LiamScheff.com — The Conspiracy Realist

Vote For Me for Vice-President – I’m Your Write-In Candidate du Jour


– Vice-President Liam

UPDATE: I was running for President, but as I was going to vote for Ron Paul despite my candidacy, I feel that my best use as a citizen activist is to support Ron, by offering myself as Vice. VP Liam. As your Vice-President, I will do everything I can to support the policies of Ron Paul. I will tell the press exactly what I think of them, all the time. I will give talks at your local speaker bureaus about the realities of our international war and monetary policies.

I will make my best effort to dare the Congress to impeach me, by telling their dirty political secrets in public.

And, on the Paul ticket, I’ll be the young one, so will be there to take the office when the good man needs days off to deliver babies…

Given the total insanity infecting the Nation’s policy makers, I am forced to throw my hat into the ring; yes, I am now running for VICE-President of the United States as a write-in candidate.

My platform:

Number 1: I am candid, so can be a candidate.

2: I will legalize all hemp and hemp-related plants and products, and let individual growers set their prices without restriction or taxation. I will also allow the government to grow these products and sell them as a way to recoup debt and fund charity projects, like funding the military.

3. I will end the Fed. I will actually fill the Federal reserve with extracts from skunks’ stink glands, so the smell reflects the behavior of those who work there.
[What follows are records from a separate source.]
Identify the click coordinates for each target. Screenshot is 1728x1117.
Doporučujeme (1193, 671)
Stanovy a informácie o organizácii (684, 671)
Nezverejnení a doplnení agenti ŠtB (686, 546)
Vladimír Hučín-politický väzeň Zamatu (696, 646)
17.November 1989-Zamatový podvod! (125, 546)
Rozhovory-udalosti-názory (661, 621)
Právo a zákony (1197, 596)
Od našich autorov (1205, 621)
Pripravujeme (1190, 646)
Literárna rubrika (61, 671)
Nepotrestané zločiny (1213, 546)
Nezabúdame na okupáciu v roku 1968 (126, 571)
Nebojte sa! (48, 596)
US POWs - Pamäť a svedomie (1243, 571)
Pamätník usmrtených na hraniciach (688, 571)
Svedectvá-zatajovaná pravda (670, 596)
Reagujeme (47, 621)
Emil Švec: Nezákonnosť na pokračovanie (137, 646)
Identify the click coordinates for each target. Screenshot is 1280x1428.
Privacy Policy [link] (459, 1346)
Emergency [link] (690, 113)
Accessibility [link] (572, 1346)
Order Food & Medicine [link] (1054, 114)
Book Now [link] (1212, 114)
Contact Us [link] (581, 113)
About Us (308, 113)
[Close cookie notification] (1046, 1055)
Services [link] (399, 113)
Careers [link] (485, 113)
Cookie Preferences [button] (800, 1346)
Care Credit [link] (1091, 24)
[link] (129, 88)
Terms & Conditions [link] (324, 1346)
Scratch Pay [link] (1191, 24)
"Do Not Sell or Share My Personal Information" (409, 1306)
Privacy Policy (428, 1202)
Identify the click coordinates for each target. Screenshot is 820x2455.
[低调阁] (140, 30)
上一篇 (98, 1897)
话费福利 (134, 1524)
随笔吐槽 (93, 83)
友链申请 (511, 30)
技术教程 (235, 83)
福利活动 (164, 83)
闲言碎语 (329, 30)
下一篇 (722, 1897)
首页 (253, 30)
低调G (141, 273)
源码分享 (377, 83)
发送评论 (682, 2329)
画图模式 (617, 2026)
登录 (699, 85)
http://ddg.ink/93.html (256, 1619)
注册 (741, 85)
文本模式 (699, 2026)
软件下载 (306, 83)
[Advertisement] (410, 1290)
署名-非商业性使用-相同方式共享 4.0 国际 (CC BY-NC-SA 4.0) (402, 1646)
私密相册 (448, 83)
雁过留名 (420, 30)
Same goes for the I.R.S. Taxes on goods and services will be collected only at points of sale. If the Government wants to fund wars, it can hold fund-raisers.

4. I will end all restrictions on personal commerce; you can sell what you like, as long as you’re not physically hurting anyone. And you won’t need a license to get married or fish or any other related activity. The Government will only dispense civil union agreements to any adults who want them, at City Halls, but no marriage licenses. You’ll handle that on your own, in your own words, and according to your own philosophy.

5. I will legalize prostitution, in order to free a lot of young women – and men – from college educations that will only lead them to careers in retail. Better to be free to make real money while you’re in the mood.

6. I will take away all subsidies for petro-chemical farming, so that organic food will rightfully be less expensive than pesticide-ridden toxic puke.

7. I will make sure that we celebrate Saturnalia. I will make Shiva, Ganesha, Brahma and Vishnu acceptable Gods to worship, and I will make polytheism a recognized religion in the country; if only for the purpose of not killing foreigners in the name of Jesus anymore. (We can wage war, properly, in the name of Mars).

8. I will make sure that we have long vacations as citizens. We’ll be on a rotating basis, but you’ll get at least 8 weeks off per year, as part of your full-time job. A country that plays together, stays together.

9. I will make talking on cell phones in a loud voice in public places a crime punishable according to the whims of your peers; excluding death or maiming, but not excluding a good, sound slapping.

10. Every other Friday will be an optional raw-food fast. Bring your carrots, celery, almonds and bananas!

And

11. Pharma companies will be required to spend half of their R&D money on seeing if they could solve problems with natural products, that can not be patented, or sold at exorbitant cost.

I look forward to continuing to serve humanity as your Vice-President. Or, whatever.